DrewH wrote:..... Yeah ok. Where do you stand on traction control?
On my Q45 is simply pulled the fuse for it. On the LS8 I hit the off switch as part of the startup ritual. Every time.
I'm sure more sophisticated traction control like you find on supercars and Corvettes can be helpful in improving lap times (adding a degree of control that standard driver input doesn't allow...individual braking and things like that). However, every passenger car I've ever driven has traction control that consists of two things: cut throttle almost completely when wheelspin even suggests itself, and brake aggressively to stop that wheelspin. Neither of these things are useful. In many situations (again, particularly snow and ice) wheelspin is still more useful than nothing at all. And pulling into traffic or making other maneuvers only to suddenly lose power and be left stranded is terrifying and indisputably dangerous.
I do, on rare occasion, turn the LS8's advancetrac back ON in the snow. This is usually on snow-rutted highways. It's more the stability control than the traction control I desire, and it subtly brakes individual tires in order to make lane changes across rutted snow much less hairy. It doesn't mess with my throttle, it just helps the car maintain yaw attitude by use of corner braking--something I can't do with one pedal.

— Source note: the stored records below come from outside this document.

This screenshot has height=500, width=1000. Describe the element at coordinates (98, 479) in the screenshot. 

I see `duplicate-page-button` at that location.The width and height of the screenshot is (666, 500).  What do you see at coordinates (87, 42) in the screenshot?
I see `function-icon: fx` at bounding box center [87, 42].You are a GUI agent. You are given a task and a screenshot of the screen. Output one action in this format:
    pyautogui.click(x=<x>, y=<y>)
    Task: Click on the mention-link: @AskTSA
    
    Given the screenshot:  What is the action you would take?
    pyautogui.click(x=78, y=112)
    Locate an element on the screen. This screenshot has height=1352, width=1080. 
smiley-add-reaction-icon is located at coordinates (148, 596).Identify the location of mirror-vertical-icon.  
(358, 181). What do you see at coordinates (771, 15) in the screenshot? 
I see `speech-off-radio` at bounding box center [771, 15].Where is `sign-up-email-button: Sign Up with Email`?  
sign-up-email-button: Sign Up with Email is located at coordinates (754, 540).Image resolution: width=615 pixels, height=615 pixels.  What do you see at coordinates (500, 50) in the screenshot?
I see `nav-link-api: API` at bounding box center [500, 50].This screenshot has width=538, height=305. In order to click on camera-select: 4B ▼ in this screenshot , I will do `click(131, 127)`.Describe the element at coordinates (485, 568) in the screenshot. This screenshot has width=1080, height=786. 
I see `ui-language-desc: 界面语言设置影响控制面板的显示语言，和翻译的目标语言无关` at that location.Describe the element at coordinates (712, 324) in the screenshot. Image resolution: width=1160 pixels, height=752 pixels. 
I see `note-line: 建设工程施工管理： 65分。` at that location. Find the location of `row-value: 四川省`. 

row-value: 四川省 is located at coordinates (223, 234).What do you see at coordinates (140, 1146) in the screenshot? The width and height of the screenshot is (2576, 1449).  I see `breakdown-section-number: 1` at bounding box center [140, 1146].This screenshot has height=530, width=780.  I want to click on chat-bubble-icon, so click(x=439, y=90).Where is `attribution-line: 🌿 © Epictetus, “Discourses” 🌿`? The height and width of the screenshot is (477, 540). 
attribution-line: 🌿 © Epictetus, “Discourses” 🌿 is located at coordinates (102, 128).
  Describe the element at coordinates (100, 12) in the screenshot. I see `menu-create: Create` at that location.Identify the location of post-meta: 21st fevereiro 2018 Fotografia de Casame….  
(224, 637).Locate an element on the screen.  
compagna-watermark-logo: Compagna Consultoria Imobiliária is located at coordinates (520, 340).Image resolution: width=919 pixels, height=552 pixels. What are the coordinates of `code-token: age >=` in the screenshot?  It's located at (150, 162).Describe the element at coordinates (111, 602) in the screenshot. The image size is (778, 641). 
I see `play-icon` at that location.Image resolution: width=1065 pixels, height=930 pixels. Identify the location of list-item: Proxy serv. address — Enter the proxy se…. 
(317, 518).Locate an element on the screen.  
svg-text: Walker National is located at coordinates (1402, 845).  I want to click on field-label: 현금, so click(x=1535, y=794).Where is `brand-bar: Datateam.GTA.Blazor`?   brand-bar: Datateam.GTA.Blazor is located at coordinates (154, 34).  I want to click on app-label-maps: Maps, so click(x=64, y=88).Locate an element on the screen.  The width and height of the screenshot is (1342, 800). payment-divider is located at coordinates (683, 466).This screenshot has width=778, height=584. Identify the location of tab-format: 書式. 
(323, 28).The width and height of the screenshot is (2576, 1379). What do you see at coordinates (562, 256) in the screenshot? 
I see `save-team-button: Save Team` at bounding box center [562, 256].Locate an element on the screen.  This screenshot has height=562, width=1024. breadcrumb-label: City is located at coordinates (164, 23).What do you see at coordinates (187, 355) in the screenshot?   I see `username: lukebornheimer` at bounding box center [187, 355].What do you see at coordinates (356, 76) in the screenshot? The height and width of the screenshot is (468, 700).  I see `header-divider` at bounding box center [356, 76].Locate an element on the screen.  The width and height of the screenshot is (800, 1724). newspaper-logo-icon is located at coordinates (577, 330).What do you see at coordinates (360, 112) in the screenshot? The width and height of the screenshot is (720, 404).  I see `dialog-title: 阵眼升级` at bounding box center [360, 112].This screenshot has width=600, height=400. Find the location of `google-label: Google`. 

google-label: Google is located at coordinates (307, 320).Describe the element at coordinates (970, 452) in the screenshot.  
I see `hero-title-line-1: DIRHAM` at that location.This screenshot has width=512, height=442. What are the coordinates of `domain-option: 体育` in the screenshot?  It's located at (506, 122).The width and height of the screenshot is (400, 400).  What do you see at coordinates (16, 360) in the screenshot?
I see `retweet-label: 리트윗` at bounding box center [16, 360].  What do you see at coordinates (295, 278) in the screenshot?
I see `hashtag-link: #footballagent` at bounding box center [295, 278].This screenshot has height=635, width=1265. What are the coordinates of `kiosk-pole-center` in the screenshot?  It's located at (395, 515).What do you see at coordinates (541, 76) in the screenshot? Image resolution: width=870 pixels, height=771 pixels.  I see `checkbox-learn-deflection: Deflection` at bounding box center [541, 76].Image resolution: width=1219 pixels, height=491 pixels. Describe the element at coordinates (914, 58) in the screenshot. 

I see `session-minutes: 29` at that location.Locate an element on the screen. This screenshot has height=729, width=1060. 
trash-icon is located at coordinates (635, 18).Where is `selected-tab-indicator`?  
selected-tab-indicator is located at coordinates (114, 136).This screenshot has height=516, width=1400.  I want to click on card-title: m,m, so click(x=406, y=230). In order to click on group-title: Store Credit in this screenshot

In pretty much all other conditions, though, I'd prefer to be the one to recover from potential disasters. In most cases, I find that, rather than actually HELPING (or even reacting more quickly than me) it would simply introduce more variables to the situation I was already working to control. In fact, many times I find that I'll countersteer to avoid the tail stepping out long before TCS...but then TCS will step in and make my countermaneuver irrelevant by completely changing the attitude of the car. It's like trying to drive safely with your passenger having their own steering wheel and pedals--even if they are a superb driver, they're not likely to drive EXACTLY the way you do, so it's not likely to help unless you're an utterly helpless and terribly unskilled driver who surrenders to fate and basically removes all limbs from controls at the first sign of trouble.
So, in summary:
TCS might have a purpose on the track for getting the last .001th of the car for a professional driver.
On public roads in my personal car, it's a nuisance, a menace, and not remotely desirable.
Good tires, a good differential, and throttle discipline will accomplish far more than consumer-market traction control ever will. And at least two of those three things are available for every car ever made.